しかも二人の関係は、お姫さん主導の主従関係のようなほとんど変わらぬ一方的なものだったおかげで、あれだけ混迷を極めた欧州で、他の国はそれなりに他国に揉まれてきて色々覚えたのに、こいつだけお姫さんのスカートの影にい続けて、こうなってしまったのか…。

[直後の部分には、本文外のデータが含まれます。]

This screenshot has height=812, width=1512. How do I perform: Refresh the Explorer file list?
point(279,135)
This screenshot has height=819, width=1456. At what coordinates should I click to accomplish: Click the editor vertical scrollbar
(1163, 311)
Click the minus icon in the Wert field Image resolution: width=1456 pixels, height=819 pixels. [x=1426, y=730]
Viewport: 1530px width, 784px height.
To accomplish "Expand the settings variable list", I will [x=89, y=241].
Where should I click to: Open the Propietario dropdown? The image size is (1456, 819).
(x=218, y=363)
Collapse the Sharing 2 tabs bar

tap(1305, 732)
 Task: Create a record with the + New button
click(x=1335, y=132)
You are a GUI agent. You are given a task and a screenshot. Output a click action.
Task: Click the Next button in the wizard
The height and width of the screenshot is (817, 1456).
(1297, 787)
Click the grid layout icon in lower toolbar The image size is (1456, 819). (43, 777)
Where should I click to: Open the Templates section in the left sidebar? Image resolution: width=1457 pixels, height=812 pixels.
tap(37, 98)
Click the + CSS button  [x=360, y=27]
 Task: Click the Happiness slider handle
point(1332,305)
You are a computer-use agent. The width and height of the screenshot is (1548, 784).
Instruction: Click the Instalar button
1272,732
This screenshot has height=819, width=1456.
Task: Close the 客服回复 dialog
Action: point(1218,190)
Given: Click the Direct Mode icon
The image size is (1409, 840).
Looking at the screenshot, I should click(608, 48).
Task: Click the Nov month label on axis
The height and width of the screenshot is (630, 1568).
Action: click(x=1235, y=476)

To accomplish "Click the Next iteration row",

爺ちゃんには本気でもう無理…と、諦めた瞬間に鳴るメールの着信音。
携帯に目を落とすと発信者はスペイン。

タイトルは…【こんなもんでええ?】とだけ。本文なしで、写メが添付されている。

それは…にこやかに笑うスペインと一緒にエプロンをつけてキッチンに立つマカオ。
その頬は少しはにかんだように薄桃色に染まっている。

「…?なん?」
と、それを凝視するローマの横で携帯を覗きこむポルトガル。
そして見る見る間に顔色が変わった。

「…あ…んの、アホがっ…」
「これ…いいのかよ?」
と言うローマから
「…ええわけないやろ…っ」
とスマホをひったくって写真を凝視している。

「つまり…今爺ちゃんが言った事は、こういう事だよ。」
と、さすがAKY、すげえタイミングですげえモン送って来やがる…とローマが内心にやついていると、ポルトガルはそのまま無言で立ち上がって出口へと向かう。

「あ…爺ちゃんのスマホ~~」

と、そこでつい数日前の嫌な展開に思わず手を伸ばしたローマの目の前で、後ろ手に投げ捨てられて床に叩きつけられるスマホ。
悲鳴をあげて慌てて拾いあげるが、綺麗に画面にヒビが入っている。

いくら愉快犯とは言え、ここ数日でデジカメをとられ、飲みに付き合わされ、愚痴を聞かされ、トドメがこれで…さらに飲み代も自前どころか相手の分まで全部奢り…。

楽天家の元祖ラテン男も、これにはさすがにガックリと肩を落とし、涙した。